There are many experiences in life which remind us that change is an inevitable part of living. We can either resist change or look for ways to find new meaning in our lives. Losing a loved one, for example, is one of those changes that throw our lives into chaos and disarray. Knowing that things will never be the same again, we are forced to see our world differently.
Experiences of loss and change have a way of challenging our sense of stability and safety in the world. I would like to share a personal story of change which challenged my way of looking at the world. It reminded me that all change involves loss and all loss involves change. It forced me to look at what writers and philosophers called Existential Angst - the anxiety associated with the reality of our own death and finitude.
Five years ago, I was offered the opportunity to join my partner and live in Australia. Although I had worked abroad extensively, this would be my first experience of living away from the UK, my home country. I accepted the offer thinking the process would be easy. Alas, the practicalities of relocating were relatively easy. It was the emotional and existential anxieties I'd not anticipated, that depleted my energies.
I under-estimated the impact the move would have on my sense of self; I experienced change on all fronts - country, home, work, study, community, finances, access to friends, familiarity with what is known, but perhaps even more significant, a changing sense of identity, belonging and safety. Despite the excitement of living abroad, my new situation highlighted the ever-changing nature of me and the finiteness of everything. It prompted me to ask the question 'Who am I?'
Shortly before leaving the UK, I wrote about an experience I had when I resigned from the company I was working for. Writing it down enabled me to see that moving country could be a potent existential experience. The following is a transcript of what I wrote.
"How can I explain what it is like preparing to go and live in another country? Once the decision is made, one is often preoccupied with the practicalities of the move. However, the reality of beginnings and endings is brought sharply into focus and if one takes time to reflect, something very fundamental about the process of living can be learned.
The multitude of beginnings and endings I have faced over the past two months has led me to ask the question 'Is this what it is like when someone is preparing to die?' That may sound dramatic but the last time I experienced such intensity of emotion on a daily, sometimes hourly basis was when my mother died of cancer. The enormity of beginnings and endings, attachment and loss, sadness and joy, fear and celebration is experienced at one and the same time. In moving to another country, the feeling that something very radical is happening compels you to reflect on every encounter meaningfully, to evaluate it and tie all loose ends - practical and emotional. There is also a sense that you will never pass this way again. Perhaps an example of how this is happening to me will help.
This evening I finished working with my company and felt very 'churned up' - not with the actual work but the realisation that I have come to the end of an era, of the nine years that I worked there. Feeling quite alone as I got on the train, I unexpectedly bumped into a colleague and friend with whom I had worked on the first day with this company - funny that I should also see him on the last one as well.
We had a drink together and trying to capture now what that was about is very difficult. On one level it was about 'Congratulations mate, good luck in Australia, great working with you' - on another it reminded me of the role of things like leaving parties, funerals and memorials. As I said cheerio at the station, the shake of the hand, the quick embrace and words like 'It's been fun - thanks for all your support over the years' did little justice to what was present in that encounter.

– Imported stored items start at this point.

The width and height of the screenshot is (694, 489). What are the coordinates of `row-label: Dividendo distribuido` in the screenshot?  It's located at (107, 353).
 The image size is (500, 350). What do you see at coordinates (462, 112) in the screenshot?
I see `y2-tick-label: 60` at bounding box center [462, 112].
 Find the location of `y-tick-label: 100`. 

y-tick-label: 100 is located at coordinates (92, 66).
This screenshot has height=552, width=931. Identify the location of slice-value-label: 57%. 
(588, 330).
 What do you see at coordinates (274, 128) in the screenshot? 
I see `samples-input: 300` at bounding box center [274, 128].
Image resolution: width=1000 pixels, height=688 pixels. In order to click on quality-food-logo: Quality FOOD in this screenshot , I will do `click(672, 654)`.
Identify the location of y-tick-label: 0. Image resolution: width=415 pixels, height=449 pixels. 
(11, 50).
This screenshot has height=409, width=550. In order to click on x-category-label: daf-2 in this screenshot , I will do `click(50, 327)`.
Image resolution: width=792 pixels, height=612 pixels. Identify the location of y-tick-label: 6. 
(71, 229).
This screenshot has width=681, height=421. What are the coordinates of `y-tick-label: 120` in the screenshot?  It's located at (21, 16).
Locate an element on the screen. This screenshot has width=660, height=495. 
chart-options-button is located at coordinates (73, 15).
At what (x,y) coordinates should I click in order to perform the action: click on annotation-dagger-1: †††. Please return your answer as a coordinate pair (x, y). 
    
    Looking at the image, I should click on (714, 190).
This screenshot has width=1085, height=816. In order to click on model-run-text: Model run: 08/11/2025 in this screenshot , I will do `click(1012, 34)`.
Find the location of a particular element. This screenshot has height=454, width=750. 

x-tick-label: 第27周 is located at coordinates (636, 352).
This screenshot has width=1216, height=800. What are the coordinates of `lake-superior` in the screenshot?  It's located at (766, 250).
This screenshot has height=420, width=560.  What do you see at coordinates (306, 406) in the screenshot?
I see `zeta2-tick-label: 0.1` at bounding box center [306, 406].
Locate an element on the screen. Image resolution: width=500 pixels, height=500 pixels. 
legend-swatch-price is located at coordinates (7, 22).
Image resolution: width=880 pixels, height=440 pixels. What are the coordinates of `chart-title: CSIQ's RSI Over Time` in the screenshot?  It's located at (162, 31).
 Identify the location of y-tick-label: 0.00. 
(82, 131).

Reminded of the phrase 'I am all the ages I have ever been,' I tapped into a whole range of memories, dreams, expectations and sensations - in nine years, I have seen him face constant rejections from job applications (not important maybe in themselves but big in terms of self esteem and changing identity); then losing his parents and me losing my mother - the role of work providing a structure to cope, a respite from the intensity of emotional experience felt with people one is much closer to; my break with a partner and whilst not giving any details, him knowing I was going through a bad time and taking a bit more of the workload; me becoming self-employed and working in the Middle East; feeling really anxious the first time I sat alone in a hotel in Dubai about to train a group of managers, realising I had left a crucial part of a case study at home - ringing him at 3.00am and him faxing over the missing piece - real support, friendship and awareness of the anxiety of running a programme like that, feeling vulnerable in terms of my ability, etc, etc, etc.
What am I trying to capture in reflecting on this encounter?
I think the intensity of the moment came from sharing something really important about being human - the people we encounter on the way are important because 'they go part of the journey with us' and any sense of loss is not just to do with them, it is to do with the loss of all that is going on in our lives.
In writing this, I am reminded that I create my reality as I speak. Being 'All the ages I have ever been' is not only experienced looking back on when I was younger but looking at what I will be as I get older. As my life unfolds, I will be in lots of new encounters and will be reminded of this meeting with my colleague one month before I left the UK. The loss associated with change is the realisation of the finiteness of everything and ultimately my self and my non-being."
Leaving Australia to come here, I met with a similar sense of loss as when I left England - although, this time the reaction was not as intense. I realise that I have brought Australia - all my experiences and relationships - with me to New Zealand.
So all change involves loss and all loss involves change. However hard the physical losses are in our lives, they remain part of us and of others. This is how they live on and how we are all bound by this universal process called life.